Plants of wild-type Arabidopsis thaliana (L.) Heynh (ecotype Columbia), Arabidopsis VPE-null mutant (vpe) and γvpe-1 single mutant (γvpe), CaM3-lacking mutant (cam3; SALK_001357), as well as MPK6-overexpressing (MPK6-OE) Arabidopsis and several Arabidopsis mutants lacking MAPK genes (mpk6-2, SALK_073907; mpk6-3, SALK_127507; mpk3-1, SALK_151594; mpk4-1, NC_003075; purchased from NASC/ABRC) were used. The VPE mutants of Arabidopsis (vpe and γvpe) were all in the Columbia background, and all the Arabidopsis mutants have been identified using semiquantitative RT-PCR (Supporting Information Fig. S2; Methods S2; Notes S1). All the plants were grown in soil culture in a growth chamber (model E7/2; Conviron, Winnipeg, MB, Canada) with 16 h light photoperiod (120 μmol quanta m−2 s−1) and 82% relative humidity at 22°C for 2–4 wk.

BCECF-AM was obtained from Molecular Probes (Eugene, OR, USA). PD98059 was purchased from Sigma-Aldrich (Shanghai, China). All the chemical reagents used in the Supporting Information are listed in Methods S1.

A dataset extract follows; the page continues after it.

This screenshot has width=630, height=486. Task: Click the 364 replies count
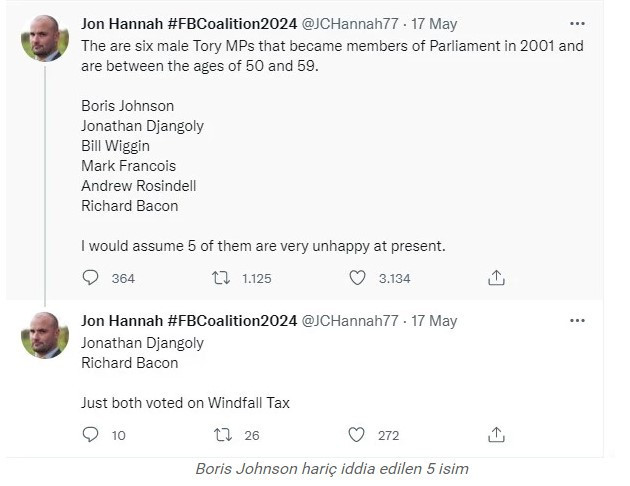(x=123, y=279)
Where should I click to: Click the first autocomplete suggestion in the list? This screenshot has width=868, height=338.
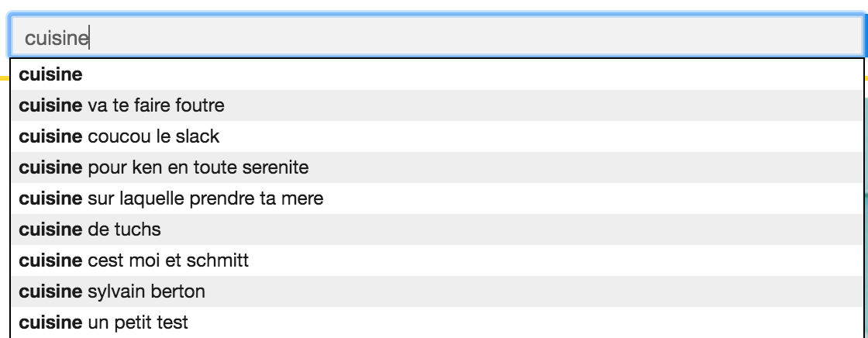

Isolation of Arabidopsis mesophyll protoplasts

The procedures were performed according to our previous study (Zhang et al., 2009b). Small leaf strips (0.5–1 mm) in the enzyme solution including cellulase R10 and macerozyme R10 (Yakult Honsha, Tokyo, Japan) were vacuum-infiltrated for c. 30 min and then incubated in darkness for 3 h. After filtration through a 75-μm nylon mesh, the crude protoplast filtrates were sedimented by centrifugation for 3 min at 100 g. The purified protoplasts were suspended in W5 solution (154 mM NaCl, 125 mM CaCl2, 5 mM KCl, 5 mM glucose, 1.5 mM Mes-KOH, pH 5.6) and counted in a hemotocytometer.

HS treatment

For the HS treatment of Arabidopsis seedlings, 2-wk-old Arabidopsis seedlings grown in plastic pots were incubated in a 42°C pre-warmed circulating water bath for up to 2 h and then transferred to growth chamber conditions for recovery at 24°C (Moriwaki et al., 1999; Almoguera et al., 2002).

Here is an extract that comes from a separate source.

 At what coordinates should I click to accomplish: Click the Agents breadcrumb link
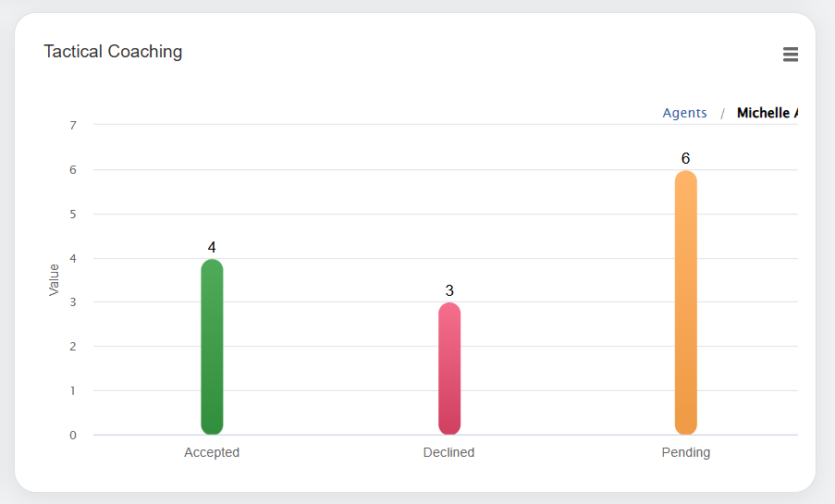click(684, 113)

For the HS treatment of Arabidopsis leaves, detached Arabidopsis leaves from 4-wk-old Arabidopsis seedlings were placed on plastic plates and incubated in a 42°C pre-warmed circulating water bath for up to 2 h and then transferred to growth chamber conditions for recovery at 24°C (Moriwaki et al., 1999; Almoguera et al., 2002).

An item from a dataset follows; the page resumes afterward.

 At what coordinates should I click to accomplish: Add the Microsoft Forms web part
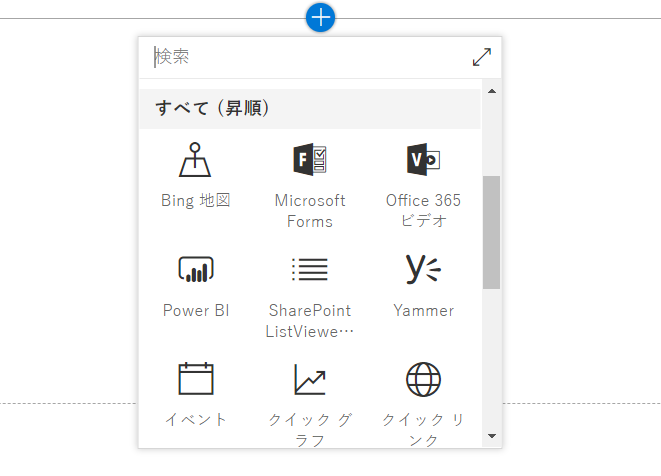point(310,186)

For the HS treatment of isolated protoplasts, newly prepared protoplasts were challenged by a HS treatment in a 40°C pre-warmed circulating water bath for 10 min and allowed to recover at 24°C for different times (Zhang et al., 2009a).

The control samples were not incubated in a water bath for HS treatment, and were maintained in growth chamber conditions at 24°C during the experimental period. Unless stated otherwise, all the controls were the wild type (WT) because there was no difference between WT and mutants under untreated conditions. Plant materials were maintained in the dark for the duration of HS treatment and recovery after HS, and all operations were also performed in the dark to minimize possible oxidative stress caused by light.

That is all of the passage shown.